▸ **TASK DETAILS**
In the Superfund Research Program page below, who is listed as the project leader?

▸ **EXTRACT**
★ ★ ★ ★ ★
Superfund Research Program
Quantitative Biology: Biostatistics, Bioinformatics, and Computation
Project Leader: Mark J. van der Laan
Co-Investigator: Alan E. Hubbard
Grant Number: P42ES004705
Funding Period: 2006-2017
Project-Specific Links
Final Progress Reports
Year: 2016 2010
This Core's leaders are developing innovative methods in a variety of contexts to improve the use, analysis, and interpretation of data. They have made important contributions to the development of methods essential to the use of the great volumes of data produced by new methods in genomics and other “omics” areas. Newer methods are contributing to important new results in Superfund Research at Berkeley.
Overall goals
The overall goal of this Core is to develop better statistical methods suitable for the kinds of data emerging from the more sophisticated “omics” research methods now integral to the Superfund Research Program. These methods are already producing new insights not achievable with older approaches.
★ ★ ★ ★ ★
▸ **EXCERPTED DATA**
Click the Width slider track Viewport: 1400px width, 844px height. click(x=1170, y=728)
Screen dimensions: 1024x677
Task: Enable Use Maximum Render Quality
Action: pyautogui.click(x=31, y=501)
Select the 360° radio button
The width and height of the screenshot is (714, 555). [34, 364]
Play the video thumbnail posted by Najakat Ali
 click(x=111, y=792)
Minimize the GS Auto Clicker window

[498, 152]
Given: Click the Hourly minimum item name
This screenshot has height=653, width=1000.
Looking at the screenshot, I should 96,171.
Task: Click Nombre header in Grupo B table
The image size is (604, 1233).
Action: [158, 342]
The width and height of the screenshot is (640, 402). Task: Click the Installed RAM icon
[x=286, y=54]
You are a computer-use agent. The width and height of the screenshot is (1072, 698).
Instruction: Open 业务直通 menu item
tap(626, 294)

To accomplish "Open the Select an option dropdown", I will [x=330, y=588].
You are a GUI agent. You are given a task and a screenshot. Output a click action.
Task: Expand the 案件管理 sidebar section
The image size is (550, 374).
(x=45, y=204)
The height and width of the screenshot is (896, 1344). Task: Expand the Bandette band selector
★ ★ ★ ★ ★
▸ **RESULT OF THE EXERCISE**
Mark J. van der Laan